• **SET TASK A**
In the forum thread on importing a car, what word does siobhanwf say to enter in the advanced search?

• **TEXT PASSAGE**
## BEGIN
# importing a car



## Nignoy (Jun 4, 2010)

What are the do,s and donts when importing a car into portugal, we have a new a2012 registered Holden(opel)and we would like to bring it with us to the algarve, are there any big customs or tax bills that I must reckon with,would be grateful for any information, thanks in advance


----------



## siobhanwf (Mar 20, 2009)

Nignoy said:


> What are the do,s and donts when importing a car into portugal, we have a new a2012 registered Holden(opel)and we would like to bring it with us to the algarve, are there any big customs or tax bills that I must reckon with,would be grateful for any information, thanks in advance



Hi Nignoy


This subject has been covered in GREAT details already on the forum. Why not use the search facility to see what has been said previously.


Use SEARCH and then advanced search and the word MATRICULATION you will find 3 pages of previous threads on this subject


----------



## canoeman (Mar 3, 2011)

Ownership period and proof of Residence would be no different if your bringing it from Spain or is it Australia? so any importation you make needs to be worked around this 12 months


----------



## Nignoy (Jun 4, 2010)
## END
• **SET TASK B**
Please rewrite the records from the line with "At what coordinates" to the end of the records, replacing "Help" with "Search" and changing nothing else. Leave the pictures out of your answer.

• **WORKING DATA**
## BEGIN
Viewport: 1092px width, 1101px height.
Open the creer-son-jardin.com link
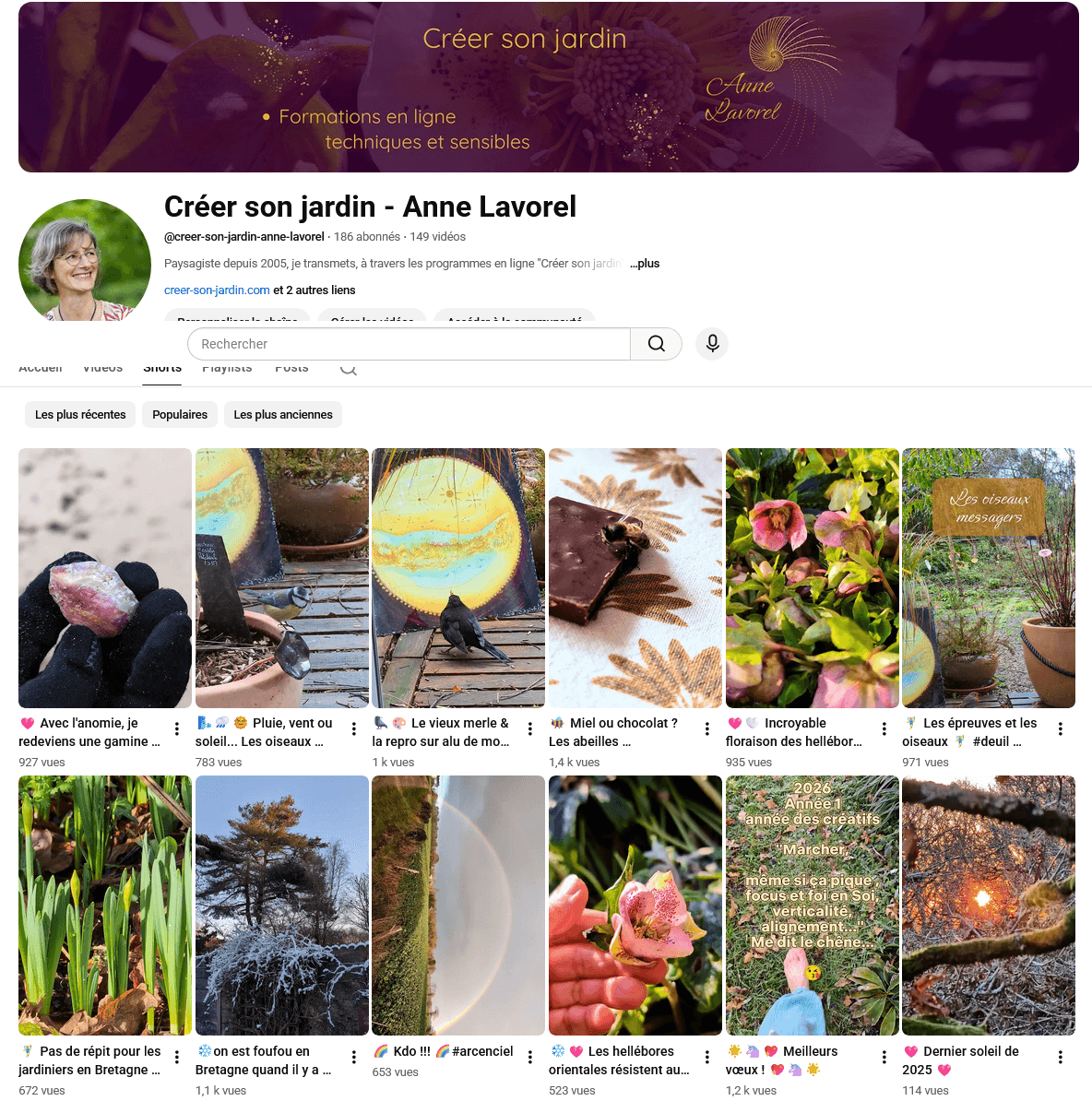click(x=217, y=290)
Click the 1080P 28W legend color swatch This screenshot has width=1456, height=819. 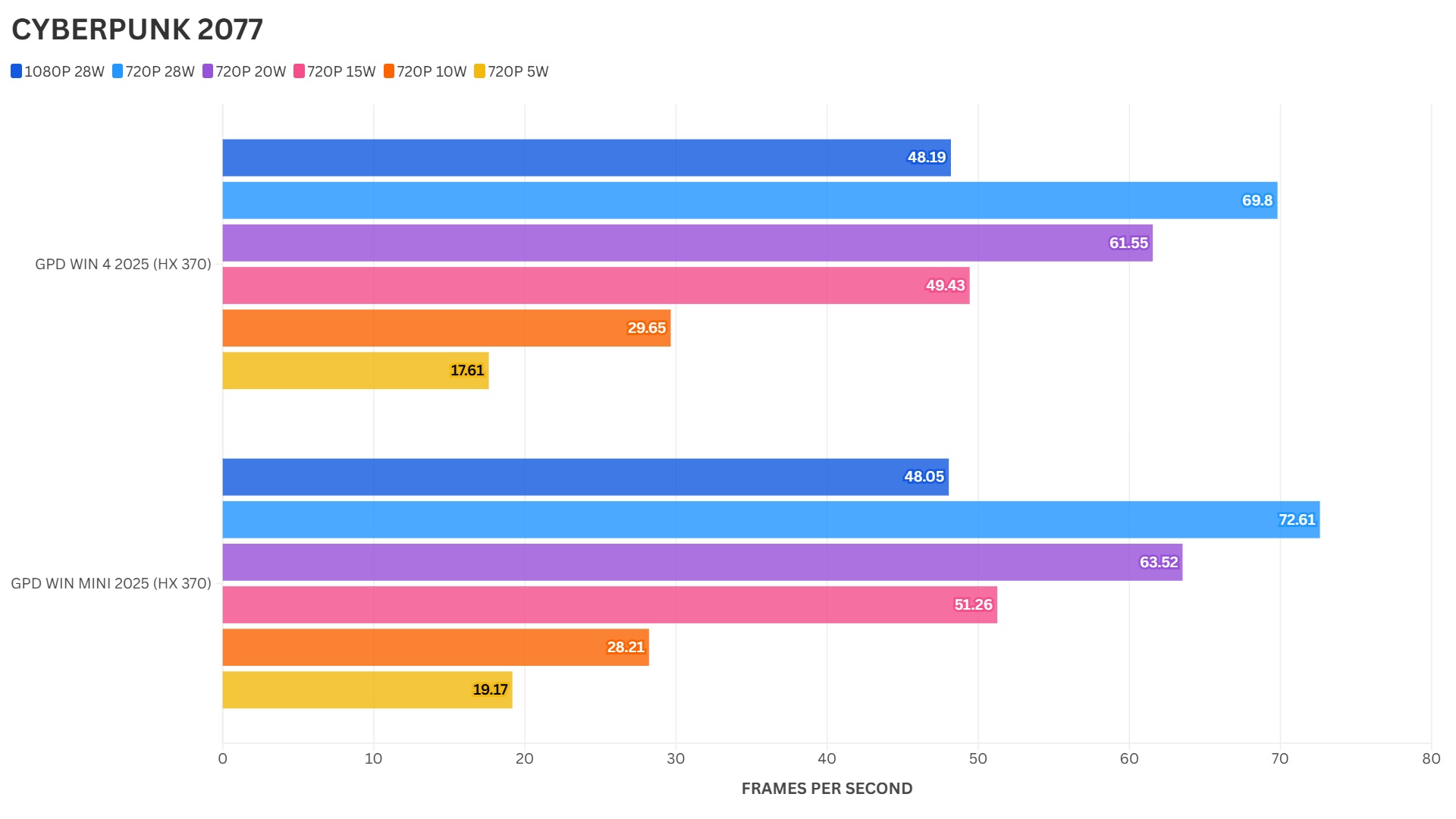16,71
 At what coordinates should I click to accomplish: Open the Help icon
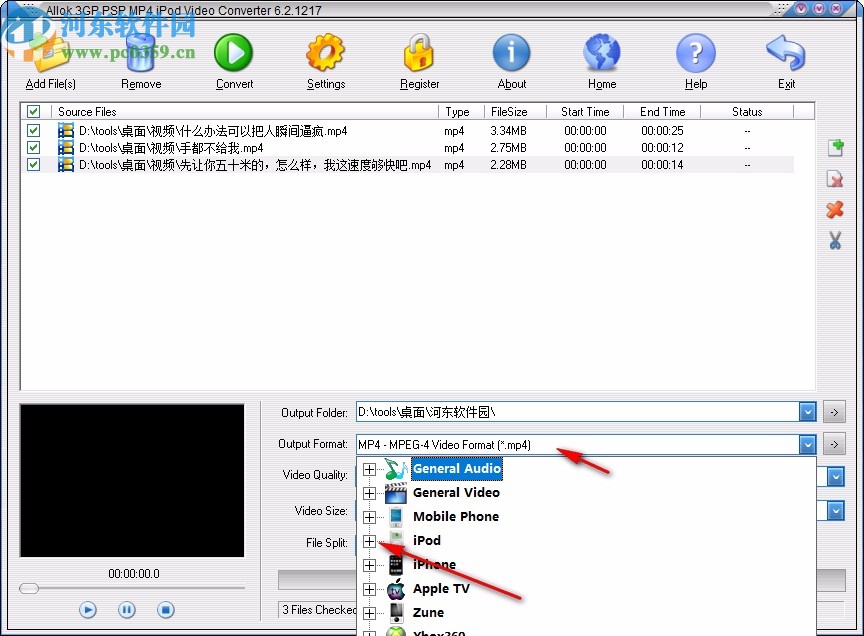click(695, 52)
## END
• **CORRECT RESPONSE A**
MATRICULATION

• **CORRECT RESPONSE B**
 At what coordinates should I click to accomplish: Open the Search icon
click(695, 52)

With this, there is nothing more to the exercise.